Central Power Plant » Utilities Website

The Central Power Plant (CPP) generates and processes four main services to the University of Michigan Central and Medical Campuses. The CPP team operates and maintains the facility to ensure we are compliant with the federal, state and local Environmental and Safety regulations. They are a proactive team who strive for continuous improvement by applying the Facilities and Operations principles of being Respectful, Collaborative, Solutions-Based and Proactive.

Steam

Seven boilers with 1 million pounds of steaming capacity

Electricity

A capacity of 51 megawatts of electric power generation

Compressed Air

The production of compressed air for pneumatic controls systems and other operational needs on campus

Hot Water

The production of domestic hot water

The Central Power Plant has served the campus in various forms since its construction. In its current form the CPP is a combined cycle cogeneration power plant which includes seven steam boilers that provide steam and electric generation.

Central Power Plant Facts

Construction of the Central Power Plant was completed in 1914
Conversion from coal to natural gas was completed in 1967
The CPP generates 2 billion pounds of steam per year.
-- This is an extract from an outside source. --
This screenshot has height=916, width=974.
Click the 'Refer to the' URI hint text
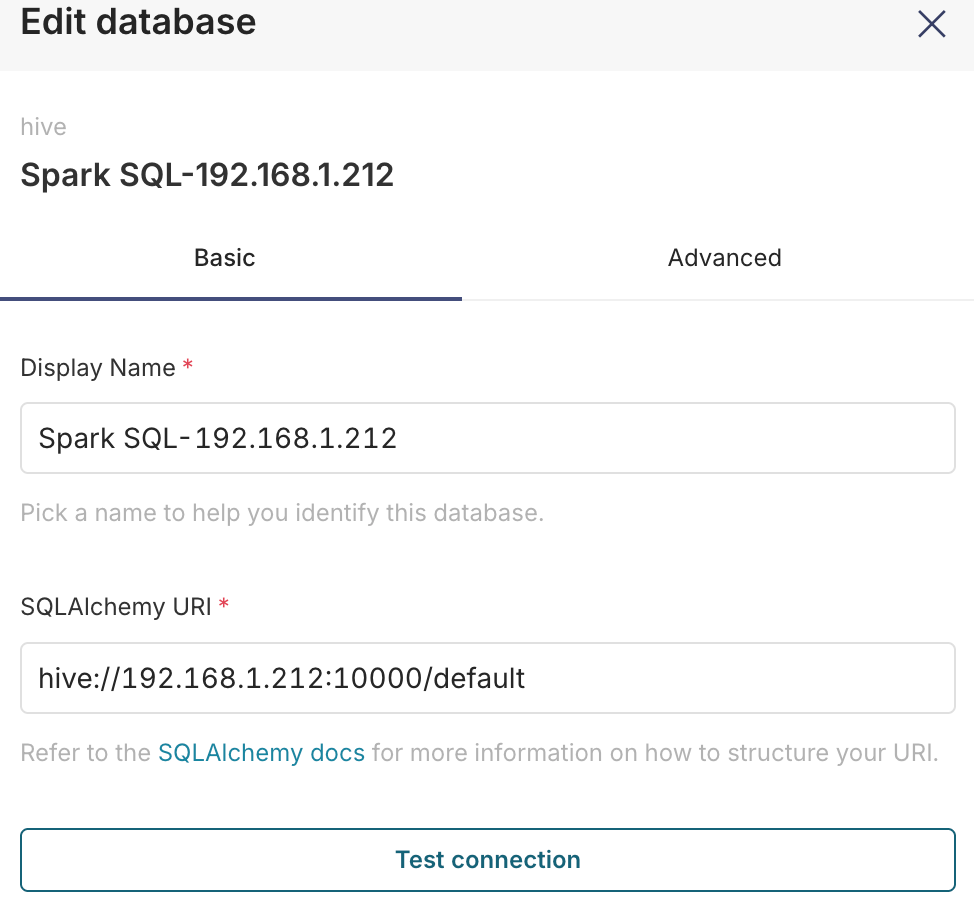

This is the same as 240 million gallons per year or 1 Olympic swimming pool every day.
Maximum generation is 51 MW

What is a steam turbine?

A steam turbine is the one which extracts the thermal energy from a pressurized steam and converts it into rotational mechanical energy. The steam is produced in a boiler by utilizing the heat of coal or other fuel combustion, then this steam passed over the blades of the turbine to rotate it. After the rotation of the turbine, the steam gets condensed and exhausted from the turbine. The steam turbine is one of the mostly used type of turbine in a number of power generating stations to drive an electric generator. The turbines were also used in steam engines to produce driving power.

What is an HRSG?

Heat Recovery Steam Generators (HRSGs) transfer energy from the exhaust of a gas turbine to an unfired or supplementary fired heat-recovery steam generator to produce steam. Exhaust gases leave the gas turbine at temperatures of 1,000°F (538°C) or higher and can represent more than 75% of the total fuel energy input. This energy can be recovered by passing the gases through a heat exchanger (steam generator) to produce hot water or steam for process needs.